I believe that this explains in part the huge Biblical study many Christadelphians do. They are convinced that the grey areas will evaporate with more knowledge and that the difficult verses will find more ready and self-convincing explanations. I also believe it could be a factor in why there is considerable depression within the community. People in essence can be intellectually trapped. It is important to appreciate that it is not just through a surplus of emotion that people can get unduly influenced by others, although the two are not distinctly separated. The dogmatism expected in a creedal setup also means to show uncertainty about key elements of the faith is suppressed and socially unacceptable. In fact it carries the risk of entering a route that can lead to disfellowship.

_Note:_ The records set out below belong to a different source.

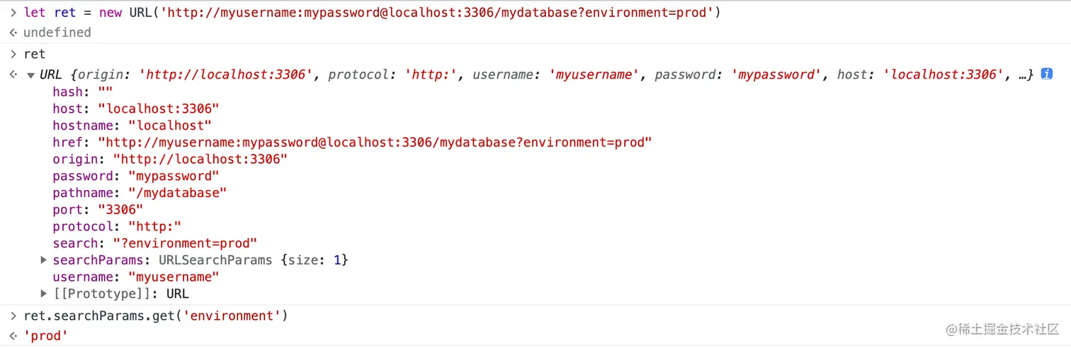Select the hostname "localhost" property row

pyautogui.click(x=132, y=125)
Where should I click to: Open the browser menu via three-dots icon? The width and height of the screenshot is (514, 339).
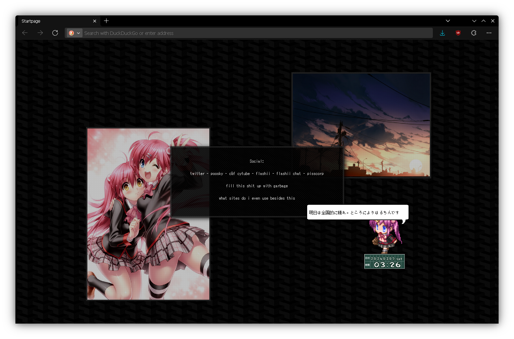pos(489,33)
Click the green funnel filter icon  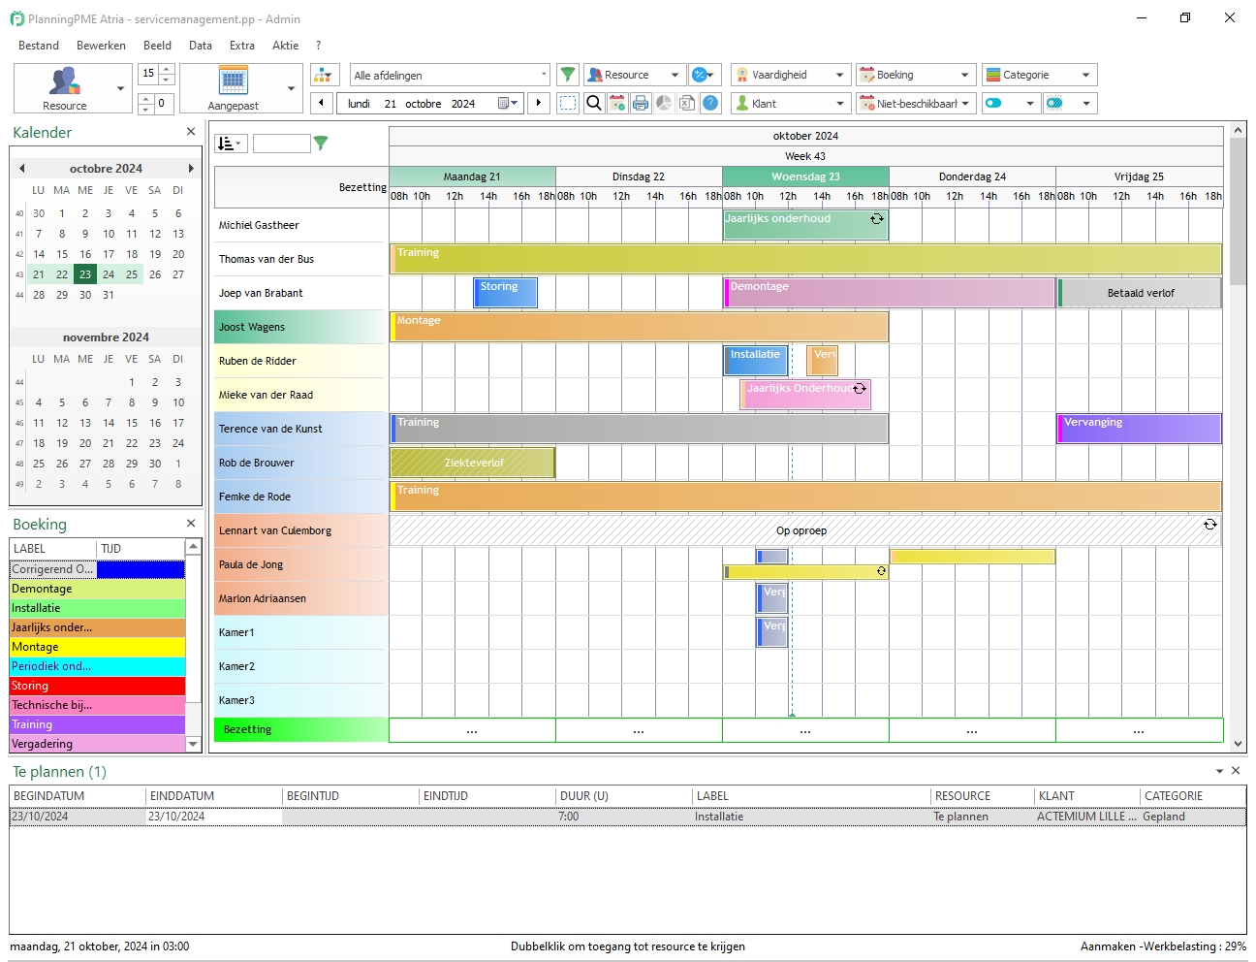(568, 74)
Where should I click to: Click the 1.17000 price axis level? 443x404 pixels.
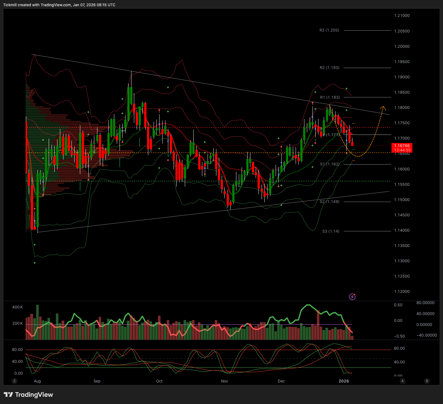point(402,138)
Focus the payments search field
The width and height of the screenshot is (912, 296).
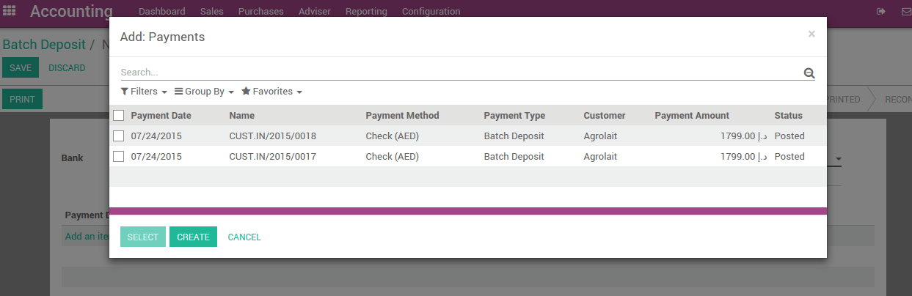click(459, 73)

Before committing to a search for saving truth through the Bible as the method of salvation, first a person has to be convinced it is the word of God. A few careful chosen and convincing proof quotes does not make that is the case and that is a huge study in itself. It also doesn’t mean a group such as the Christadelphians has it all right. In proof quoting they will always bring up passages which best support their understandings and they will downplay those which do not. We all do that because deep down we have a worldview whether that is a secular one or a religious one. We also all have a tendency to avoid the examination of premises which we have given little weight of thought to.

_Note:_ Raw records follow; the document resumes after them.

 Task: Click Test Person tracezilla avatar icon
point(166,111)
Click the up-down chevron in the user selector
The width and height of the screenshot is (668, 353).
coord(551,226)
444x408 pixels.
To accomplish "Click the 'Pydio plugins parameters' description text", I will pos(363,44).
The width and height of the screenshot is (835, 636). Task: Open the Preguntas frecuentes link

It is therefore important to examine how the Bible came to us and how it was formed which is considered here. For instance it comprises two libraries of books written by multiple authors, the Old Testament and the New Testament. These books often have very different emphases. Fulfilled prophecy from one doesn’t automatically validate every word of scripture as being God’s. In addition how can we be sure we have the right interpretation? Like most Christian groups it is only in the original languages that inspiration is considered to be accurate, although a few groups claim infallibility for the King James Version of the Bible. How many of us can read or have the time or ability to learn the original languages of Hebrew and Greek. In fact the Biblical languages are different to modern day Hebrew and Greek, because languages change. A few parts are even written in Chaldean which no longer exists. Some suggest some parts of the New Testament were written in Aramaic and translated into Greek.
Many of the Christadelphian arguments centre around the root meanings of words, despite few Christadelphians having any expertise in the original languages. They therefore suggest the use of Bible dictionaries and concordances.